- [O QUE FAZER]:
• a. Transcreva todas as frases interrogativas da "Cena 4" do trecho sobre Paulo Leminski.
• b. Responda às perguntas abaixo com base no trecho sobre Paulo Leminski.
(i) Que nome Paulo Leminski deu ao poema da "Cena 3"?
(ii) Segundo a citação de Deleuze, cinema é luz e o quê?
(iii) No poema, o que o eu faz quando "tem deus"?

O cara, melhor, a criança é o tal do cachorro louco que também atende pelo nome de Paulo. (…). Paulo Leminski. Engraçado como esse cara, mesmo depois de morto consegue ainda ser criança sem sequer deixar de ser um cachorro louco. Bom, vamos a outro enquadramento. Apaguem as luzem. Baixem a cortina. Opa, Não se trata de teatro. Aqui é cinema. Cinema é luz e movimento. Diz Deleuze que também que cinema é luz e tempo. Bom, aqui, até agora é luz na tela e movimento também na tela. Então é só mudar de cena e ver para onde vão os olhos e as sensações.

Cena 3
quando chove,
eu chovo,
faz sol,
eu faço,
de noite,
anoiteço,
tem deus,
eu rezo,
não tem,
esqueço,
chove de novo,
de novo, chovo,
assobio no vento,
daqui me vejo,
lá vou eu,
gesto no movimento

Cena 4
A esse poema, Paulo Leminski deu o nome de Profissão Deus. Mas o que ele quis dizer nesse trabalho? Teve ele trabalho, suor para margear a Profissão Deus? Que tipo de trabalho é esse? Que tipo de gente é essa, que caberia no escrito desse espaço chamado Profissão Deus? O que é isso? De onde vêm essas letras que se fazem palavras e sentidos? Linguagem, tudo bem, linguagem. Mas alguém escreve, diz, articula os signos alfabéticos que compõem outros signos que demandam sonoridade, posto também se darem a atmosfera de outros modos. Isso permite até que os an-alfabéticos se façam alfabetizados. Mágico! Bom, mas o que esse cara que diz, diz do que ele diz.

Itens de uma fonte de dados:
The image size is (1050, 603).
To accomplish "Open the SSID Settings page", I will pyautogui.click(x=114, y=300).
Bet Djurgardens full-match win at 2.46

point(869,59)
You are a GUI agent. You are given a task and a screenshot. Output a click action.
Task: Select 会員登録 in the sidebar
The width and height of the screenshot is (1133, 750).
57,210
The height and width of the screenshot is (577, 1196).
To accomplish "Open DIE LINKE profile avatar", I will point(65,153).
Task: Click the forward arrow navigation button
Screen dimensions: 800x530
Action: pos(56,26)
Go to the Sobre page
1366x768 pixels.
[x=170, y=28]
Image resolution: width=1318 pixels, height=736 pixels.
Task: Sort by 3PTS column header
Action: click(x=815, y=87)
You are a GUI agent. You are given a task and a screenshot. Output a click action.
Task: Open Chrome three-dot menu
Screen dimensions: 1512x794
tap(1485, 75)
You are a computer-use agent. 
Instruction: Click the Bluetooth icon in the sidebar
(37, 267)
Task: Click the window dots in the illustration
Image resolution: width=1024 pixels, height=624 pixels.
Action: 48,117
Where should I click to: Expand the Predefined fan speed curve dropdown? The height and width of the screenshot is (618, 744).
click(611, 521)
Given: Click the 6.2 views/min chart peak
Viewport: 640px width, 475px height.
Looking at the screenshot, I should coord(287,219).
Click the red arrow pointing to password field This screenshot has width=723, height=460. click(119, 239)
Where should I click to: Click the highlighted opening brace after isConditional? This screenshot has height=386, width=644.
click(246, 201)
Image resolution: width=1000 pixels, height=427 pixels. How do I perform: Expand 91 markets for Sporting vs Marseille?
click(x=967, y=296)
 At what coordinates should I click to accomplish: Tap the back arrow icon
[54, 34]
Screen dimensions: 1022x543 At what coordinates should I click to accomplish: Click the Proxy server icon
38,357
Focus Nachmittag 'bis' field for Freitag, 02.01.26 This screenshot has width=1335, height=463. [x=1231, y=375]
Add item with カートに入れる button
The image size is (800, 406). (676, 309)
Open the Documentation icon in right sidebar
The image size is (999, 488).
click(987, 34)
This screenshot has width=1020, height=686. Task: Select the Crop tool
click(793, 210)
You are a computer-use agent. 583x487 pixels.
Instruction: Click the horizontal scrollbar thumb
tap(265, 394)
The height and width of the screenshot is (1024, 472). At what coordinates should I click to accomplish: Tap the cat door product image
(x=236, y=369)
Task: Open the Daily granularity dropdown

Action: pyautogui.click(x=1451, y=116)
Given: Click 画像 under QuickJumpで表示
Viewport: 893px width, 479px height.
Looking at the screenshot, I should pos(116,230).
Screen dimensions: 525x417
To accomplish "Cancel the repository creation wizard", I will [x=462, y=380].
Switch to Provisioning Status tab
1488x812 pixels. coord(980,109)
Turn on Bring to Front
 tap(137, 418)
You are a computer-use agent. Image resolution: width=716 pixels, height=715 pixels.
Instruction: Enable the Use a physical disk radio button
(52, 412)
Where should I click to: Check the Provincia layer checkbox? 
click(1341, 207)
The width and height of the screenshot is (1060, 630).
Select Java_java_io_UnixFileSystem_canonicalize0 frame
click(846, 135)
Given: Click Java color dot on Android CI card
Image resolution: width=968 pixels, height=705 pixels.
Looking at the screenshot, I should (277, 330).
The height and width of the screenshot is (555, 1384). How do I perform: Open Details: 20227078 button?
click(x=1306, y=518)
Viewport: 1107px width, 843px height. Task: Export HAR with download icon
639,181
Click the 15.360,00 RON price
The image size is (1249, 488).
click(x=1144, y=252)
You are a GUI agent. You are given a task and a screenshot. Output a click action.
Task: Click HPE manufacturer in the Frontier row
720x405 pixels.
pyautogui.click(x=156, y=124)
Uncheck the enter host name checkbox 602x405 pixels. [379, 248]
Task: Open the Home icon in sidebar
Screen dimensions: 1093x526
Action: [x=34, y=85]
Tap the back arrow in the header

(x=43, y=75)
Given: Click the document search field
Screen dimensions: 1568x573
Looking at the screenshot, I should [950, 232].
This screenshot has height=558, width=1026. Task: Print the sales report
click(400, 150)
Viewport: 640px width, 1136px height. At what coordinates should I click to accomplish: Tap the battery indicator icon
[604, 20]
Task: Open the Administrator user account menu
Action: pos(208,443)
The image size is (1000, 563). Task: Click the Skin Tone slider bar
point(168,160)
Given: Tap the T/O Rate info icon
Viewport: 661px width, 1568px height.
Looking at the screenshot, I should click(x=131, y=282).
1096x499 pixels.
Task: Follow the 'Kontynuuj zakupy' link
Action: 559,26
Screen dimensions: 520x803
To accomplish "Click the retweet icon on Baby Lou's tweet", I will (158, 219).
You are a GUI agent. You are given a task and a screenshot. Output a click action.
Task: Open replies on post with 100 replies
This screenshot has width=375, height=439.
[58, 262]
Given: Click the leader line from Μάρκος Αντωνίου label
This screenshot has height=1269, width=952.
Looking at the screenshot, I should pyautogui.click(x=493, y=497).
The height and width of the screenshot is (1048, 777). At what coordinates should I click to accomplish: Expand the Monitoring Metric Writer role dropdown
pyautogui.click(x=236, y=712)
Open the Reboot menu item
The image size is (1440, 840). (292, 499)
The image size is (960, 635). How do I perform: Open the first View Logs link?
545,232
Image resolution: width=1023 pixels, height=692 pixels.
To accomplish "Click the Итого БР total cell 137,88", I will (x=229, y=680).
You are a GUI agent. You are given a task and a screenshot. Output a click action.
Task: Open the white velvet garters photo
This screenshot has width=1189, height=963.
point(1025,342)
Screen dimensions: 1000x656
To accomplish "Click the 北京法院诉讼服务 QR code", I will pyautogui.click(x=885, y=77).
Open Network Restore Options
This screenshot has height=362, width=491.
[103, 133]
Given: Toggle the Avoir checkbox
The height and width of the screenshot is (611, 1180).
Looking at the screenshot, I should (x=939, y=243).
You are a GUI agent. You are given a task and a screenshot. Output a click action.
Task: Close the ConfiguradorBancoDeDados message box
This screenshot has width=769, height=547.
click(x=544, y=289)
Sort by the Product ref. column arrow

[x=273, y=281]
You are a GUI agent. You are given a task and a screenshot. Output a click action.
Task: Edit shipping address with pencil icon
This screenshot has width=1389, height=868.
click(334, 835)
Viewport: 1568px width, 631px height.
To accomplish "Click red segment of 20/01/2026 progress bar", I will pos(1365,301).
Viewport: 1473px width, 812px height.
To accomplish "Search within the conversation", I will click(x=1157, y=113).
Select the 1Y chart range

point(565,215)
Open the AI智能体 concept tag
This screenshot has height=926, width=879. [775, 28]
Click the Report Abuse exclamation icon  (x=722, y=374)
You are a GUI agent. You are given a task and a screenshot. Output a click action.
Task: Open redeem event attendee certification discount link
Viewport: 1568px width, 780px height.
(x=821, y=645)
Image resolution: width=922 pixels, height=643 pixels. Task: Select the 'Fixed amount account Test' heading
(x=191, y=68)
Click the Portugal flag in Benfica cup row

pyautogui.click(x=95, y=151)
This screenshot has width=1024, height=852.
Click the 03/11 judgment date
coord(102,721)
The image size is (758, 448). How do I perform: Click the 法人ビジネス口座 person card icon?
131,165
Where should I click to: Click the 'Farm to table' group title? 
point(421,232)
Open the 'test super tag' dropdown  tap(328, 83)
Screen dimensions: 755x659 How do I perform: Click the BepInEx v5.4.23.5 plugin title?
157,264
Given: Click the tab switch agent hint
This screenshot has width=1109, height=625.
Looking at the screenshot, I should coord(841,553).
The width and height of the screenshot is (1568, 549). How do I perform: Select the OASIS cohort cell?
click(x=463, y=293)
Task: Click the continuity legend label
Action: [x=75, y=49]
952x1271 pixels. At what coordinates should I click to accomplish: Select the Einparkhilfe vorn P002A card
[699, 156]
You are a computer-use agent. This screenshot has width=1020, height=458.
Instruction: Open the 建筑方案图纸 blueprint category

- [RESPOSTAS DOS EXERCÍCIOS]:
• a.
Mas o que ele quis dizer nesse trabalho?
Teve ele trabalho, suor para margear a Profissão Deus?
Que tipo de trabalho é esse?
Que tipo de gente é essa, que caberia no escrito desse espaço chamado Profissão Deus?
O que é isso?
De onde vêm essas letras que se fazem palavras e sentidos?

• b.
(i) Profissão Deus.
(ii) Tempo.
(iii) Reza.